Let $\nabla F= \langle \partial_x F, \partial_{x_1} F, \partial_y F, \partial_{y_1} F \rangle$. The method of Lagrange in this case requires the introduction of two multipliers. We should solve:
$ \nabla d = \lambda_1\nabla g+ \lambda_2\nabla h $
subject to constraints 1 and 2 as listed in your post.
The reason for this is as follows: if an extrema exists then curves $t \mapsto \alpha(t) $ which pass through the extremal point must make $\eta=d \circ \alpha$ extreme at the corresponding point in the domain. Suppose $t=0$ gives $\alpha(0)$ the extremal point (we can shift the parameter to make this happen, nothing is lost in this convenience).

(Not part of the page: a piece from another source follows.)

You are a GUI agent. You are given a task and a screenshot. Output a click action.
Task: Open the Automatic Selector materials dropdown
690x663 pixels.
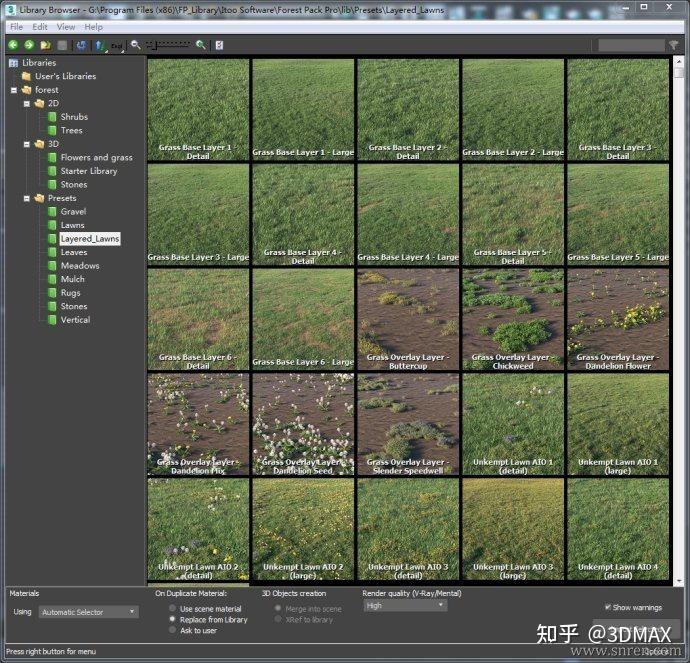pyautogui.click(x=89, y=611)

The curve $\alpha$ lies on the intersection of the level sets given by 1 and 2. We have
$ g (\alpha(t)) =0 \qquad h( \alpha(t))=0 $
The chain-rule yields
$ \nabla g (\alpha(t)) \cdot \alpha'(t)=0 \qquad \nabla h (\alpha(t)) \cdot \alpha'(t)=0 $
Likewise, since $\eta$ is extremal at $t=0$ the chain rule gives
$ \nabla d (\alpha(0)) \cdot \alpha'(0)=0 $
Summarizing, the tangent vector field $\alpha'$ is orthogonal to the gradient fields of $g$ and $h$ where they can be compared and at $\alpha(0)$ the tangent $\alpha'(0)$ is orthogonal to $\nabla d$. The point $\alpha(0)$ is special in that we obtain orthogonality with respect to $\nabla d, \nabla g$ and $\nabla h$.
At first glance this would not appear to connect $\nabla d, \nabla g$ and $\nabla h$ in any particular way. However, there is not just one curve on the constraint surface. Provided the constraints 1. and 2. are nondegenerate the level set they define is two-dimensional and there will be a two-dimensional plane of tangent vectors which are found orthogonal to $\nabla d, \nabla g$ and $\nabla h$. But, this means that $\nabla d, \nabla g$ and $\nabla h$ are linearly dependent since $\mathbb{R}^4$ should be the direct sum of the tangent and normal space. For these reasons we introduce multipliers to ascertain the location of the max/min solution.
Notice the method is based on the existence of extreme solutions. For the continuous function $d$ these are known to exist if the constraint is a compact surface. Sometimes the method still "works" for non-compact constraints, but beware the limit of the method.